**Activity**
Using the data below, return all lines in which "computer" appears.

**Saved data entries**

^^^^^^^^

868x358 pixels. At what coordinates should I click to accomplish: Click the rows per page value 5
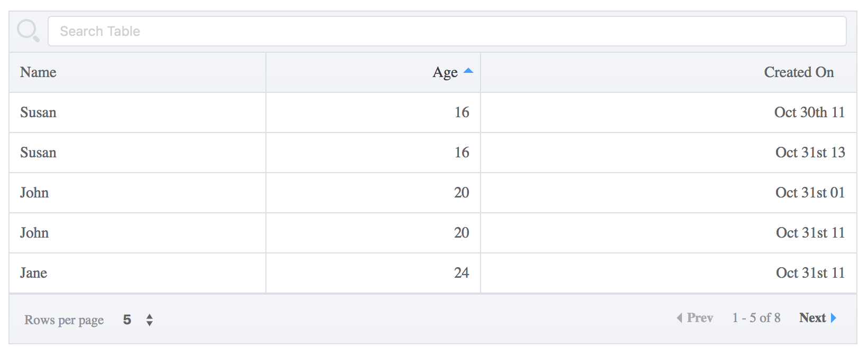pos(127,320)
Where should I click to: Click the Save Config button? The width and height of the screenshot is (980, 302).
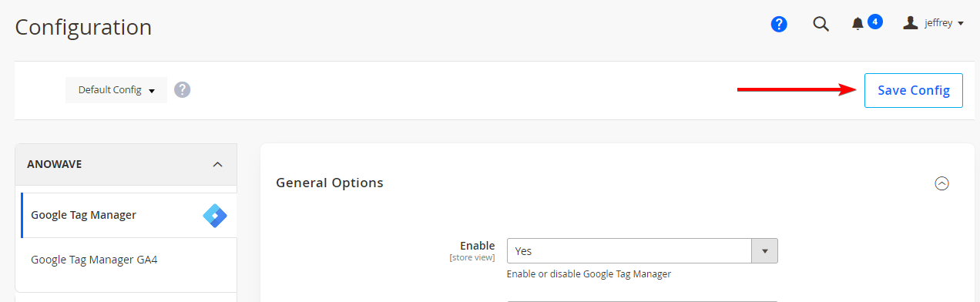tap(914, 90)
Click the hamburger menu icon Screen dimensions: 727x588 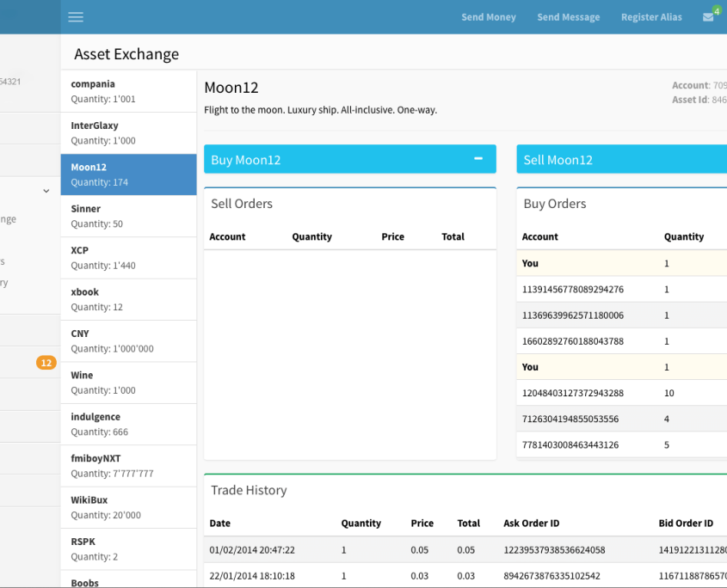76,17
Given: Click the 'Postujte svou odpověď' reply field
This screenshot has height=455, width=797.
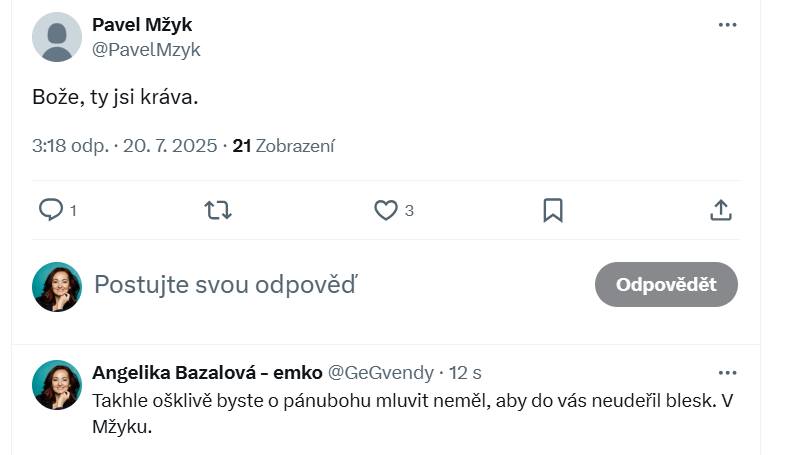Looking at the screenshot, I should tap(300, 285).
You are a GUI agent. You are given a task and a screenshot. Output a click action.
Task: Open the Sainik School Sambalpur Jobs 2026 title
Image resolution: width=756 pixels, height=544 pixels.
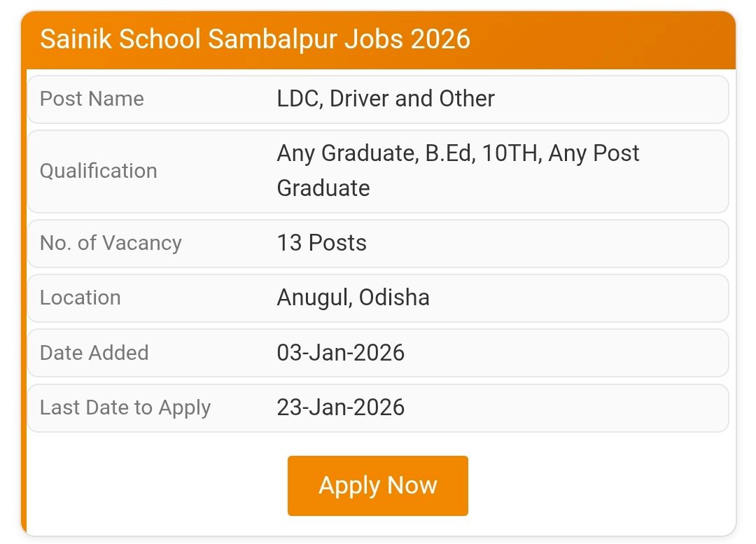[255, 39]
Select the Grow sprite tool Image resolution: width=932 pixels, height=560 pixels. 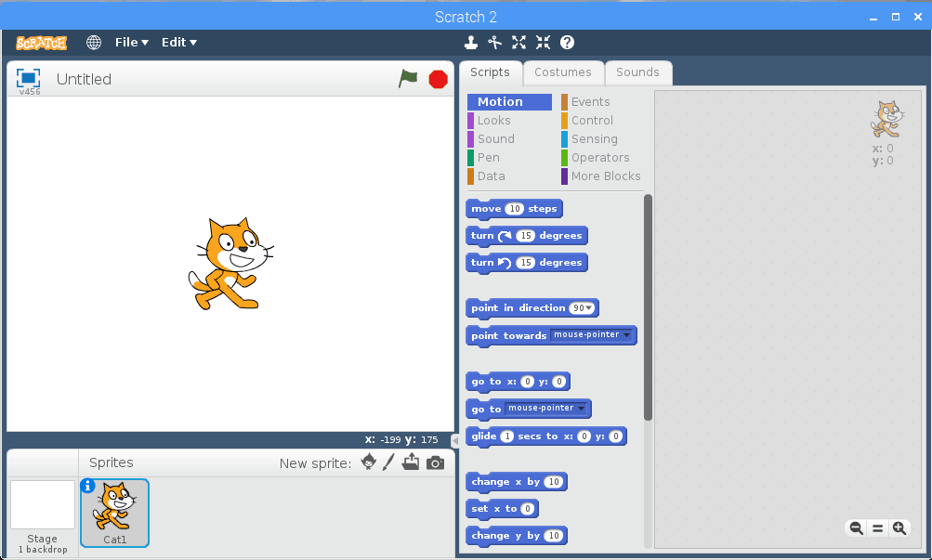click(x=519, y=42)
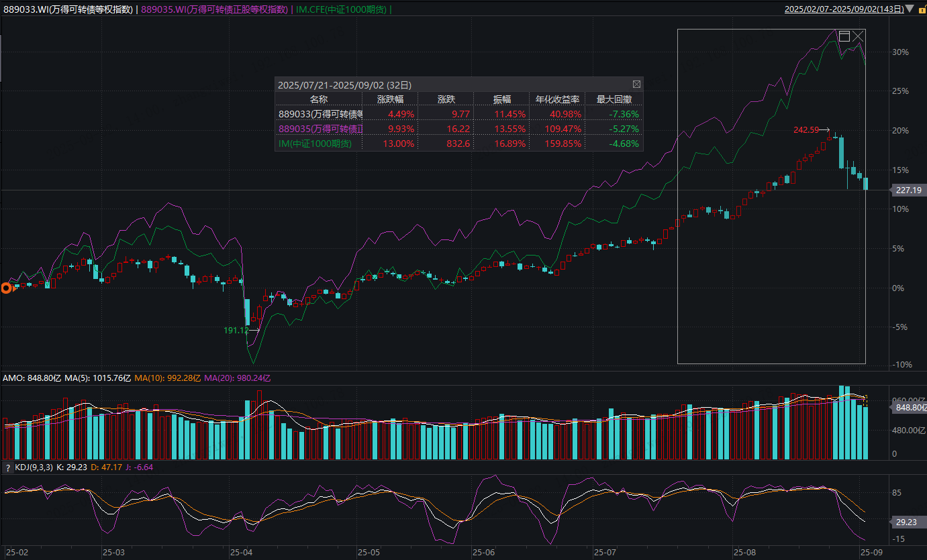Image resolution: width=927 pixels, height=560 pixels.
Task: Click the KDJ indicator help question-mark icon
Action: [x=8, y=467]
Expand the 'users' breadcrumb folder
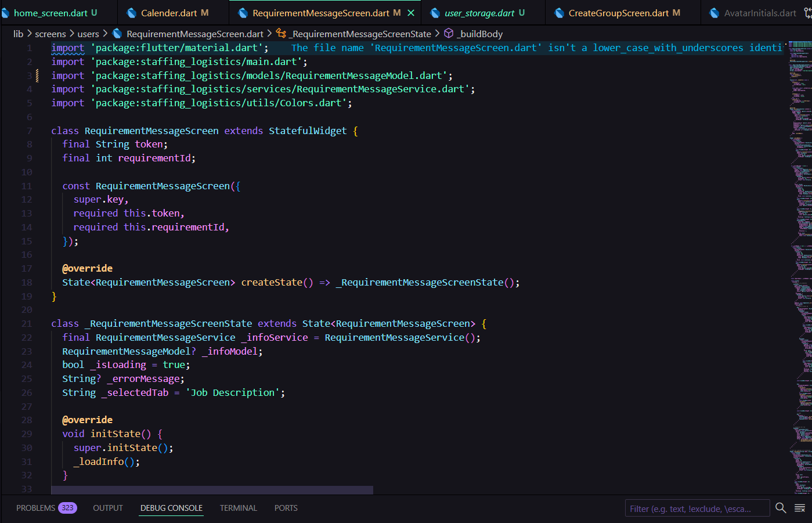 pos(88,34)
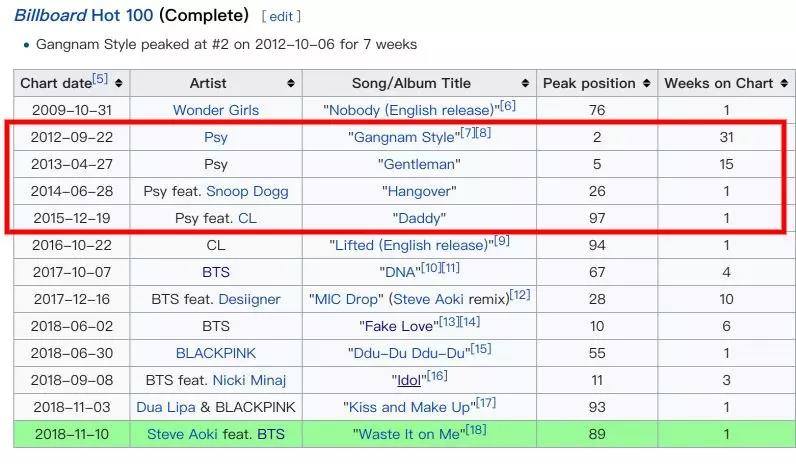Open the Billboard link in heading
This screenshot has width=796, height=464.
coord(50,16)
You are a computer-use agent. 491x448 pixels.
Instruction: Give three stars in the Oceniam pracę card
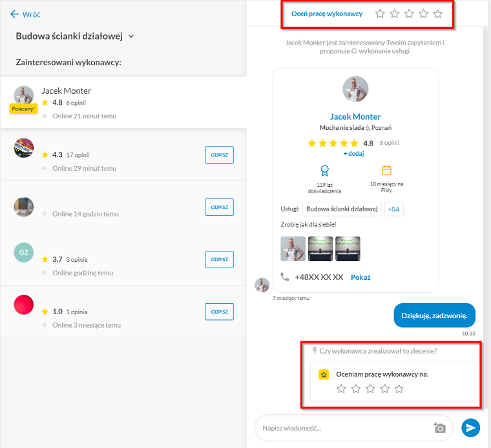370,389
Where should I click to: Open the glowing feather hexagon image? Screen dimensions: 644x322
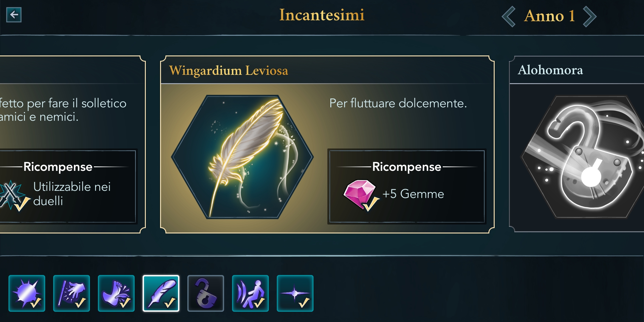tap(242, 157)
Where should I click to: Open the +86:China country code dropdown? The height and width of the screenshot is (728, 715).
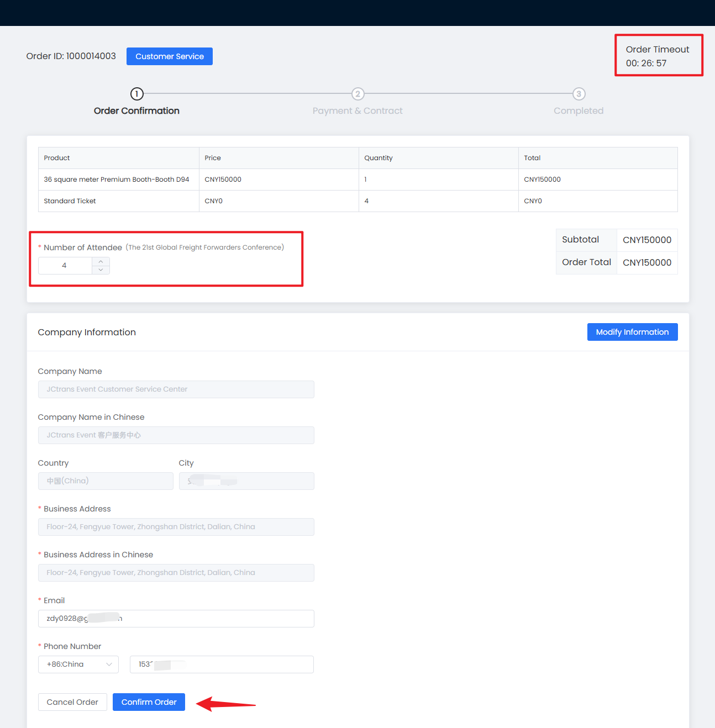point(78,664)
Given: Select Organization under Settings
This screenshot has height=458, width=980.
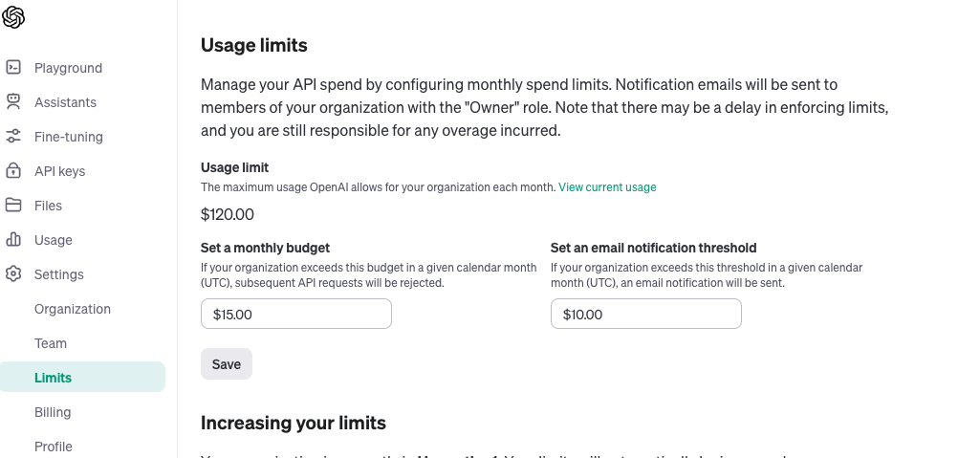Looking at the screenshot, I should click(73, 309).
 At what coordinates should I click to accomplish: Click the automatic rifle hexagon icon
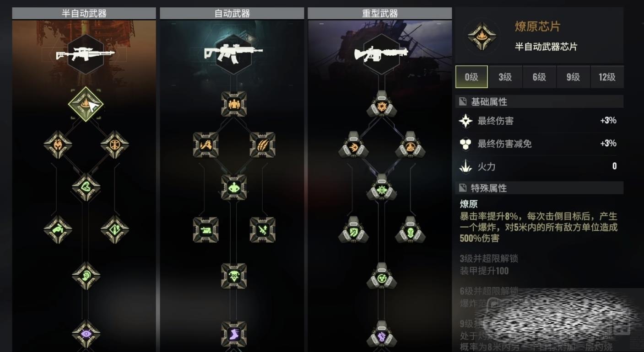233,54
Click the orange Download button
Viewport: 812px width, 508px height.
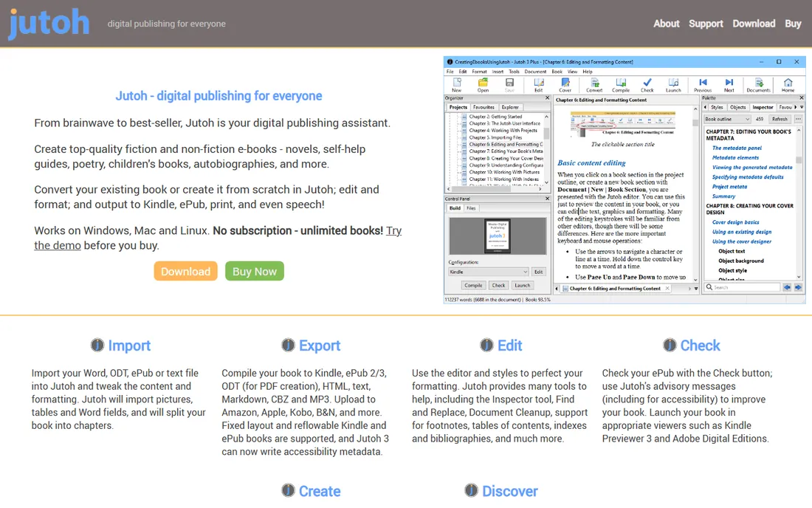click(x=185, y=271)
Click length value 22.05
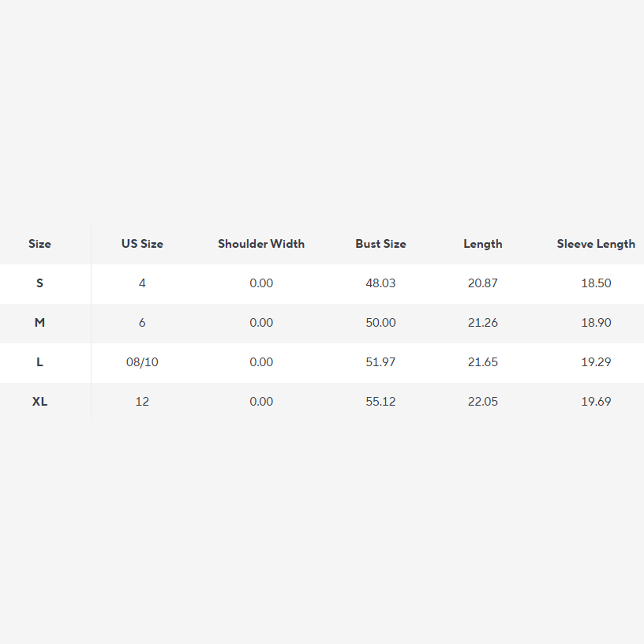The width and height of the screenshot is (644, 644). point(483,402)
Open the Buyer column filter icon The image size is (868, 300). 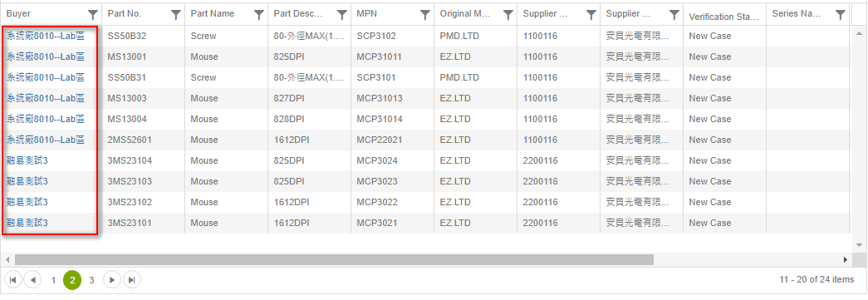click(x=93, y=15)
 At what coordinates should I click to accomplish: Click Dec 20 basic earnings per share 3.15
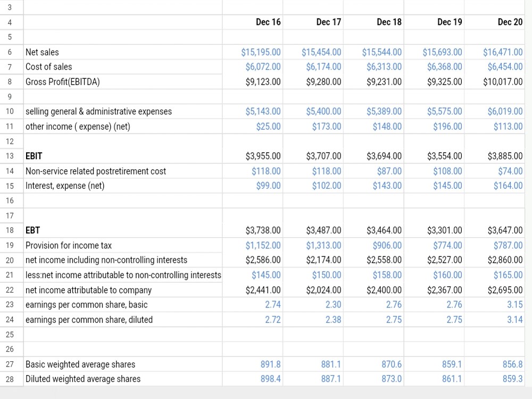tap(494, 304)
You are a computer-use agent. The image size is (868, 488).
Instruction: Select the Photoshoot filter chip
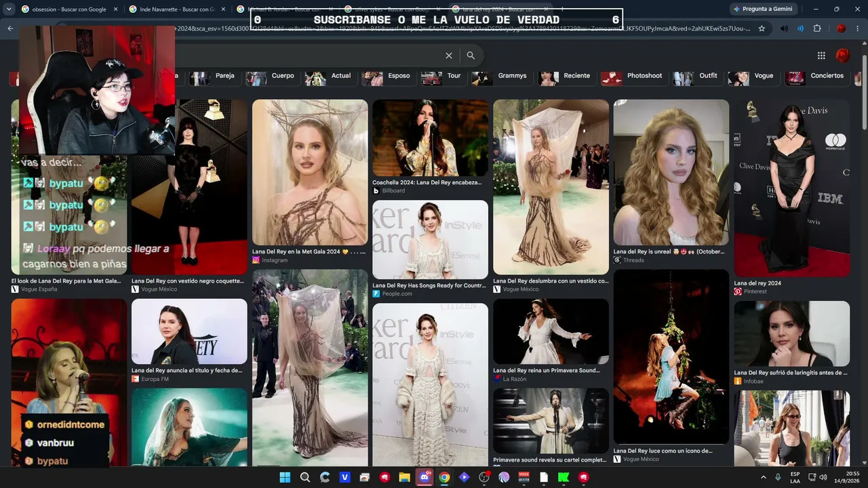(x=635, y=76)
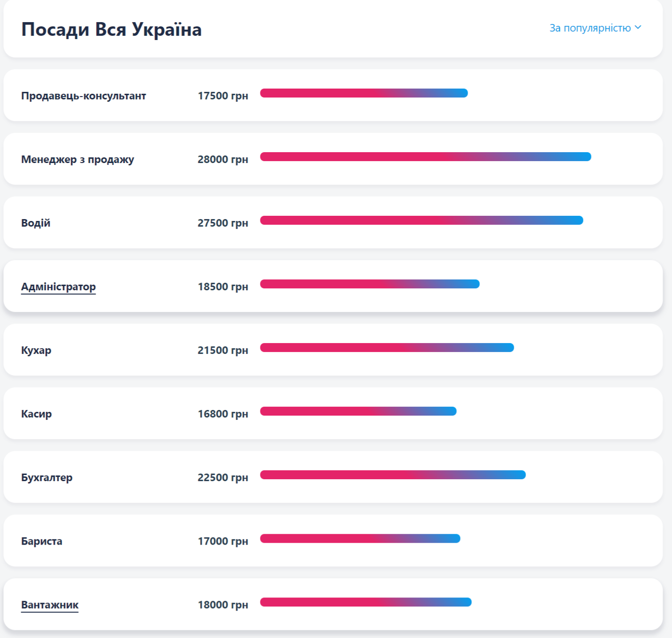Select the Водій position name
Screen dimensions: 672x638
click(x=36, y=223)

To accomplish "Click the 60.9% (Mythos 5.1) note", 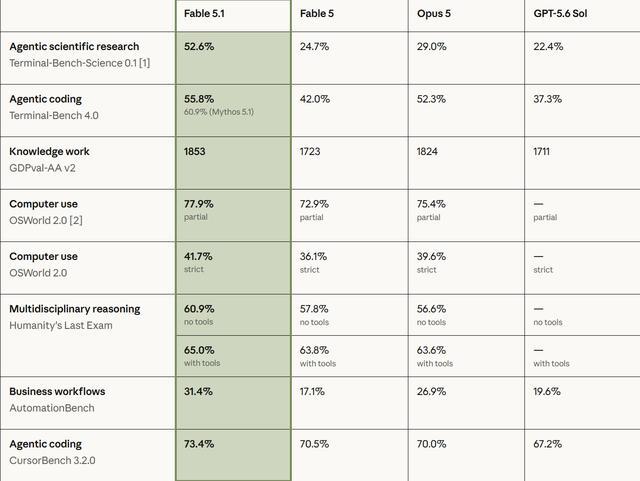I will tap(219, 112).
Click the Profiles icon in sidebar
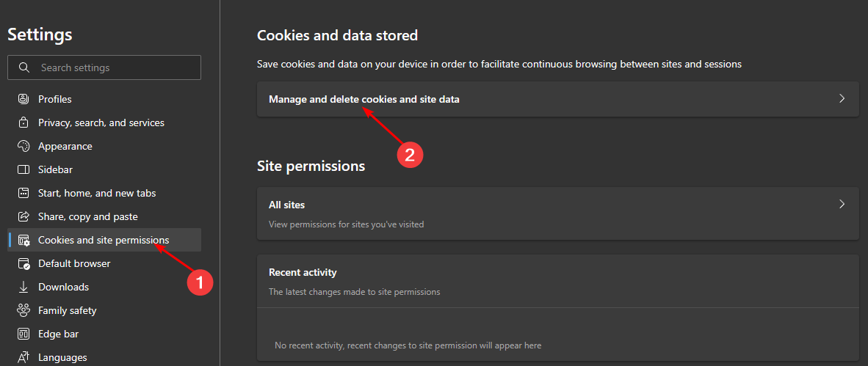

^^^^^^^^

**Completed exercise**
You are a computer-use agent. 491x448 pixels.
You are a computer-use agent. The image size is (868, 488).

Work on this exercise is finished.